───── Material provided

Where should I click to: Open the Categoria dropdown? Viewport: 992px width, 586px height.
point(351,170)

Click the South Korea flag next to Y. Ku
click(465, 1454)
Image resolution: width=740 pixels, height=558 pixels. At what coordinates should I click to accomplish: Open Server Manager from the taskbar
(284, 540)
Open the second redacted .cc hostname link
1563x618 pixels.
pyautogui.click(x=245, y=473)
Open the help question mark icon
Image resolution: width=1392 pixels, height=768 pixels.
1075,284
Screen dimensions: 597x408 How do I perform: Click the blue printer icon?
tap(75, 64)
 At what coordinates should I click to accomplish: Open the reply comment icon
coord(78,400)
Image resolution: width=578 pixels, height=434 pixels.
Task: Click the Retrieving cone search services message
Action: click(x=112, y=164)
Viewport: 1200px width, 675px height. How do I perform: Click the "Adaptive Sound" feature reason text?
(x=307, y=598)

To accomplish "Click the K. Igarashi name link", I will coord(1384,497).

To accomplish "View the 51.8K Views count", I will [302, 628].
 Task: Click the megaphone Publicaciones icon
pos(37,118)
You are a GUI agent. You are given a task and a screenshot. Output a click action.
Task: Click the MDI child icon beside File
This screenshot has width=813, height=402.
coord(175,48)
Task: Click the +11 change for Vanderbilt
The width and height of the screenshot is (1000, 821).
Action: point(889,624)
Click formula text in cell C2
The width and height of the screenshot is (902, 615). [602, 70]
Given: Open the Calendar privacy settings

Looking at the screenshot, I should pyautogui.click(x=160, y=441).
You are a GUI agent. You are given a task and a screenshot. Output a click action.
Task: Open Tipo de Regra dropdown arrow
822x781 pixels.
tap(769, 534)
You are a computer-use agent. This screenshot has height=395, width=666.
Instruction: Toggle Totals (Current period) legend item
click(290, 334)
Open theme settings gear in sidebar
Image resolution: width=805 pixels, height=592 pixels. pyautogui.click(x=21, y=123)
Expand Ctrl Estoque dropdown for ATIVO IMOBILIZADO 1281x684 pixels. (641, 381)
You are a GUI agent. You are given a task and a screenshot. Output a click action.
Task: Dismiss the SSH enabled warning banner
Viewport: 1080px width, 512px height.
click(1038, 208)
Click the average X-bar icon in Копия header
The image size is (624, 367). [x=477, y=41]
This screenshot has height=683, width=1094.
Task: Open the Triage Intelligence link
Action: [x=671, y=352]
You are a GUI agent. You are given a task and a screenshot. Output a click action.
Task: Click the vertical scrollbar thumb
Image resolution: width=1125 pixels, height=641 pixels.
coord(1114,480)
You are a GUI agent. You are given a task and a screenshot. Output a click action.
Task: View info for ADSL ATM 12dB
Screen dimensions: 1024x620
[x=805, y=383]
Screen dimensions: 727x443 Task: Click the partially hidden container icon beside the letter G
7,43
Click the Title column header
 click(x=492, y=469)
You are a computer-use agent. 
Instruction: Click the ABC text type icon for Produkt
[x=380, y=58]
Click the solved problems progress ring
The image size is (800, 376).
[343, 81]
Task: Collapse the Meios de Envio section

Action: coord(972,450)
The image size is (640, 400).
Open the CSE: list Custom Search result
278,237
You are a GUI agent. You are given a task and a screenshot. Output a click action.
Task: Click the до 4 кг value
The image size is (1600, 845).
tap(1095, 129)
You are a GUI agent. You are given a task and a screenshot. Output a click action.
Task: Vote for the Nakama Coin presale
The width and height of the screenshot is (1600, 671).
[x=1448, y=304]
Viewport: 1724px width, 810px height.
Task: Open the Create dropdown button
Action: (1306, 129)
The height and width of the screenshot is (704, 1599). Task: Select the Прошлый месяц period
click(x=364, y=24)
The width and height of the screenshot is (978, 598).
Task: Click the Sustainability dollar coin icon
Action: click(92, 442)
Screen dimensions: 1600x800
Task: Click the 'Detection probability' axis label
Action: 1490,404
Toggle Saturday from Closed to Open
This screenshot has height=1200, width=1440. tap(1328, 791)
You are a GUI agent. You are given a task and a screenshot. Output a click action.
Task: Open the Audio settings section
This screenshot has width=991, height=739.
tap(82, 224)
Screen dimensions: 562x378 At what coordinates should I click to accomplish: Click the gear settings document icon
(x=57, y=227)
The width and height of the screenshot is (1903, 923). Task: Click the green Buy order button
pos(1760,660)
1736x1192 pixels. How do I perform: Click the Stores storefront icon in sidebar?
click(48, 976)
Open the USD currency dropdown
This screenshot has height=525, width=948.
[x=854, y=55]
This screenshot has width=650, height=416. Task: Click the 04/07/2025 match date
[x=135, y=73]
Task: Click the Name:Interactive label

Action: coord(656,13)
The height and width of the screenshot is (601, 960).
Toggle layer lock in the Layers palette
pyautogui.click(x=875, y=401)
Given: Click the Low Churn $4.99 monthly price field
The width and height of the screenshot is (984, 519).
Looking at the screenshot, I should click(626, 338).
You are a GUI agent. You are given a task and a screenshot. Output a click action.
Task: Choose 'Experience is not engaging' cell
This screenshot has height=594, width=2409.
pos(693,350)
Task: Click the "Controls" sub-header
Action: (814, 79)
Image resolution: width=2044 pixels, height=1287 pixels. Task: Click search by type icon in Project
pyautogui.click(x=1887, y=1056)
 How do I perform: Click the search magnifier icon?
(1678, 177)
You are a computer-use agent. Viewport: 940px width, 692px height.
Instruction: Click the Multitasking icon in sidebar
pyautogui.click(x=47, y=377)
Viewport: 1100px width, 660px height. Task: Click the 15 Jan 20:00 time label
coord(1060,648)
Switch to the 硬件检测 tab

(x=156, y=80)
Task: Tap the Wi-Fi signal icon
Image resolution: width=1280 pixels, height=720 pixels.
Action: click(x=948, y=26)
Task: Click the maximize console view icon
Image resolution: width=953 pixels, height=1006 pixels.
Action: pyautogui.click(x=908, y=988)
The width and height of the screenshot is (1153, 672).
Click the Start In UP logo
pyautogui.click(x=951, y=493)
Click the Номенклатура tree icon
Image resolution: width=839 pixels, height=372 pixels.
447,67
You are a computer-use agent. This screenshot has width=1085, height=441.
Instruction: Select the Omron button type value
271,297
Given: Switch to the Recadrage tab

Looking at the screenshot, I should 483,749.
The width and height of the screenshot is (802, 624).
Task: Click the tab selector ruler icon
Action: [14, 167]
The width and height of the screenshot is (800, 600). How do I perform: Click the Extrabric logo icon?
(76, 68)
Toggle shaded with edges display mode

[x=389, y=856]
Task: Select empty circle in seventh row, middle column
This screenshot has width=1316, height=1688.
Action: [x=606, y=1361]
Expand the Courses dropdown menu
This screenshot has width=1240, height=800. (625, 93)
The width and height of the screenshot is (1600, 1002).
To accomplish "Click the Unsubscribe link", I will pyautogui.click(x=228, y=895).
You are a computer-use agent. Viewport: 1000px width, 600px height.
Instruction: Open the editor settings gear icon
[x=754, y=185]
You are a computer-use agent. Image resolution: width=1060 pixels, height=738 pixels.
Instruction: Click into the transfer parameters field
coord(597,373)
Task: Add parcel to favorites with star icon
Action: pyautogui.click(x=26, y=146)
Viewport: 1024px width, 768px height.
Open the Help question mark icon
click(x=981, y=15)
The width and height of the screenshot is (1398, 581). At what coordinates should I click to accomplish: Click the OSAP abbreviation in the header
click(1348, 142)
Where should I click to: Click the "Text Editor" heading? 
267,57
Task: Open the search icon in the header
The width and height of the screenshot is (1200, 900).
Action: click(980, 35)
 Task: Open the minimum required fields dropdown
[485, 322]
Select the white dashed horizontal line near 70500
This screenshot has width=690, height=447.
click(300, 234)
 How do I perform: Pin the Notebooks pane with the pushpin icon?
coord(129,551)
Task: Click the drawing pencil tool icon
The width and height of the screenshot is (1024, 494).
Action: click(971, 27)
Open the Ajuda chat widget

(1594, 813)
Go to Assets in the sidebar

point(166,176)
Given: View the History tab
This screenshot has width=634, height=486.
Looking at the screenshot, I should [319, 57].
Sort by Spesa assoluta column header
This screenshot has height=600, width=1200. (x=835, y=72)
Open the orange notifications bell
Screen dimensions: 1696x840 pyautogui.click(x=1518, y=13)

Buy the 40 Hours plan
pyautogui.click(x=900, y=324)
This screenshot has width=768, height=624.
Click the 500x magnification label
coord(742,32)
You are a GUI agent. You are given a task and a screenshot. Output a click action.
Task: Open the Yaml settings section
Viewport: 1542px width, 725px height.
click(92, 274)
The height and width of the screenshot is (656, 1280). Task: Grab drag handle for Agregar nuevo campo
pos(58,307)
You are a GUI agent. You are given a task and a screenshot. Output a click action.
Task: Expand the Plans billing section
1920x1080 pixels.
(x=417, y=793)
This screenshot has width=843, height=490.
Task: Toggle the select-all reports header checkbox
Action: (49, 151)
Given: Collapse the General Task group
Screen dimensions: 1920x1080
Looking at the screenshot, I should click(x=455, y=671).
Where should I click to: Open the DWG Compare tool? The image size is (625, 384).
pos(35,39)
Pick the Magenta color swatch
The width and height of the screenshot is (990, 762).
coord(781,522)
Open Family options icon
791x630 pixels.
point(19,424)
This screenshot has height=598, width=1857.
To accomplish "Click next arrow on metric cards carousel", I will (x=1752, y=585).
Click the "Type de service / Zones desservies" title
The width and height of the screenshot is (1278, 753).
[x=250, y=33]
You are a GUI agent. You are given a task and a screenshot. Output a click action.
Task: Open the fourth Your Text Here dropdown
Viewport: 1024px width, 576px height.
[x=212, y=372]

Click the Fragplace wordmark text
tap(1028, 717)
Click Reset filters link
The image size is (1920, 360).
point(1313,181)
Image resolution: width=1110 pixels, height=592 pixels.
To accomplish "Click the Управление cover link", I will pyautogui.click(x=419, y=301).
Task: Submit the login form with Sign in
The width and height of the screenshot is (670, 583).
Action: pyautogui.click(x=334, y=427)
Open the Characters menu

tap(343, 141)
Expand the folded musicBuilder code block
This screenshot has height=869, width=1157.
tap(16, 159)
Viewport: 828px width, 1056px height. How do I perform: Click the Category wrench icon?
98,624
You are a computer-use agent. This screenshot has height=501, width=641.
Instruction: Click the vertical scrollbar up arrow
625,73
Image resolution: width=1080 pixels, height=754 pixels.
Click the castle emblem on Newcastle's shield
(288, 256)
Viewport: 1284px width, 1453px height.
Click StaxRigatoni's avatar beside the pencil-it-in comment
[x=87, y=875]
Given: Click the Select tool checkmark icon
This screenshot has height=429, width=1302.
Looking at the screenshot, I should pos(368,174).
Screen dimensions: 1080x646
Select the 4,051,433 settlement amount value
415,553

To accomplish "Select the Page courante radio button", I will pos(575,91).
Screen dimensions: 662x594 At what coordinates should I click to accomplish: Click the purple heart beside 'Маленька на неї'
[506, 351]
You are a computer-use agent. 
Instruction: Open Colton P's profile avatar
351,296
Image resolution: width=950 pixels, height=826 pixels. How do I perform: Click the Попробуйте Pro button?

──────────

Your goal:
Copy the line containing "Task: Open the fourth Your Text Here dropdown" exactly. Then copy every line after it through the end of the listing, and nothing more.

Response to this task:
Task: Open the fourth Your Text Here dropdown
Viewport: 1024px width, 576px height.
[x=212, y=372]

Click the Fragplace wordmark text
tap(1028, 717)
Click Reset filters link
The image size is (1920, 360).
point(1313,181)
Image resolution: width=1110 pixels, height=592 pixels.
To accomplish "Click the Управление cover link", I will pyautogui.click(x=419, y=301).
Task: Submit the login form with Sign in
The width and height of the screenshot is (670, 583).
Action: pyautogui.click(x=334, y=427)
Open the Characters menu

tap(343, 141)
Expand the folded musicBuilder code block
This screenshot has height=869, width=1157.
tap(16, 159)
Viewport: 828px width, 1056px height. How do I perform: Click the Category wrench icon?
98,624
You are a computer-use agent. This screenshot has height=501, width=641.
Instruction: Click the vertical scrollbar up arrow
625,73
Image resolution: width=1080 pixels, height=754 pixels.
Click the castle emblem on Newcastle's shield
(288, 256)
Viewport: 1284px width, 1453px height.
Click StaxRigatoni's avatar beside the pencil-it-in comment
[x=87, y=875]
Given: Click the Select tool checkmark icon
This screenshot has height=429, width=1302.
Looking at the screenshot, I should pos(368,174).
Screen dimensions: 1080x646
Select the 4,051,433 settlement amount value
415,553

To accomplish "Select the Page courante radio button", I will pos(575,91).
Screen dimensions: 662x594 At what coordinates should I click to accomplish: Click the purple heart beside 'Маленька на неї'
[506, 351]
You are a computer-use agent. 
Instruction: Open Colton P's profile avatar
351,296
Image resolution: width=950 pixels, height=826 pixels. How do I perform: Click the Попробуйте Pro button?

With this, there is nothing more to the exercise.